If your letting it run long enough to get up to temp, and the thermostat does open, then your losing pressure. I would guess the water pump housing is sucking air, also replace the water tube bushing.


----------



## Creek Runner (Sep 1, 2011)

Thermostat is pretty fool proof only goes in 1 way, if your able to do the impeller than the thermostat is simple.


----------



## cturner149 (Jul 3, 2012)

Thanks for the input. 

I'll pull it tomorrow and put it in boiling water tomorrow. If it opens, I'll put a new housing and bushing on. 

I ran it for a couple of minutes. I kept my hand on the block to make sure it didn't get too hot, but it definitely got warm. It usually starts "peeing" within a few seconds.


----------



## cturner149 (Jul 3, 2012)

Thermostat opened in 170F water.


----------



## Creek Runner (Sep 1, 2011)

Okay so it's either 

1) you just didnt run the engine long enough to get it up to temp 170 degrees for the thermostat to open. I would run the engine again and you can put a temp on it. 

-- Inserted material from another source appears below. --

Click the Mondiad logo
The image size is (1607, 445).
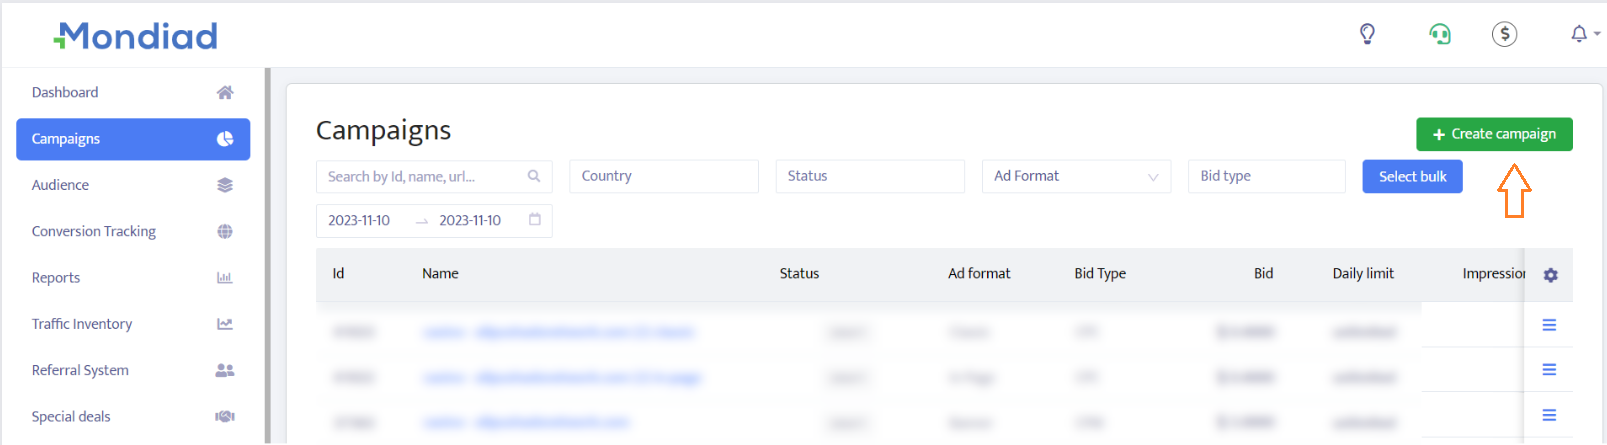pos(136,36)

2) Boats.net might have sent you the wrong thermostat, check the packaging with the number you ordered, that motor might take a lower temp thermostat. I'm not able to get on Yamaha website to check the manual on your engine right now. You could probably find it online though, if not on Monday I can look up the specs for you. 

3) You are sucking air somewhere and losing pressure, most likely the W/P housing. 

Creek


----------



## cturner149 (Jul 3, 2012)

An update. 

Replaced the housing and water bushing...nothing. 

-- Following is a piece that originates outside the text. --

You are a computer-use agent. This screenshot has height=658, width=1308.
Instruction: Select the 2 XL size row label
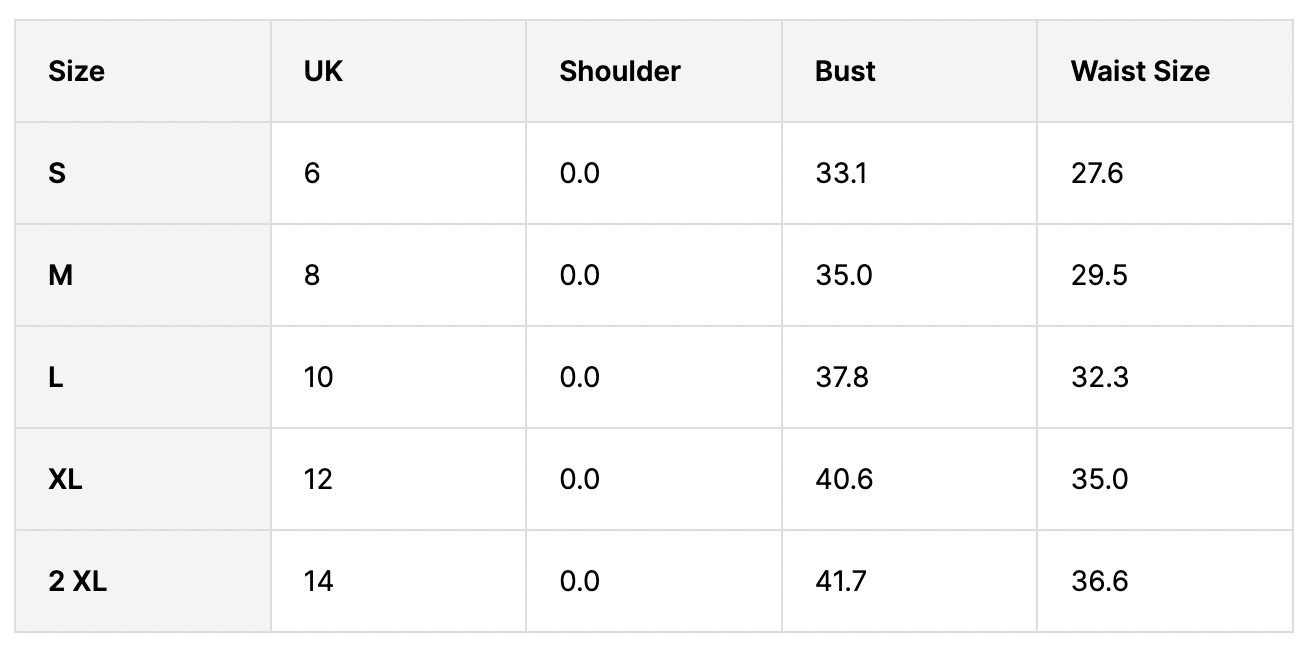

Back flushed water tube from the thermostat housing...nothing. 

Scratched my head for a while, then stuck a paper clip up the discharge hole to make sure it was clear. Got a bubble of mud then here came the water. Got full pressure after a few minutes of running. 

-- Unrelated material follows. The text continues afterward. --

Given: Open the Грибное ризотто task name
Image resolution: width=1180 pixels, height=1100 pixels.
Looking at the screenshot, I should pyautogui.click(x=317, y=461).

Someone please come take my engineering degree from me, haha. Thanks for the advice!


----------



## cutrunner (Jun 8, 2010)

Didn't you day it was overheating?
A mud dobber in the tell tail hole won't cause an overheat


----------



## cturner149 (Jul 3, 2012)

Not overheating. Just no flow out of tell tale. Just thought it was a thermostat problem since I knew I was getting water to it, was unsure if the water was getting past it.


----------



## cutrunner (Jun 8, 2010)

Ahh I see now.
This is what I call a case of overthinkingbyengineer


----------



## Creek Runner (Sep 1, 2011)

Big difference between not pissing out of the tale tale, than not discharging water out of the motor. 

Sorry for making you spend the bucks on the W/P housing.


----------



## jmrodandgun (Sep 20, 2013)

> An update.
> 
> Replaced the housing and water bushing...nothing.
> 
> ...


Been there, done that. Don't feel bad.


----------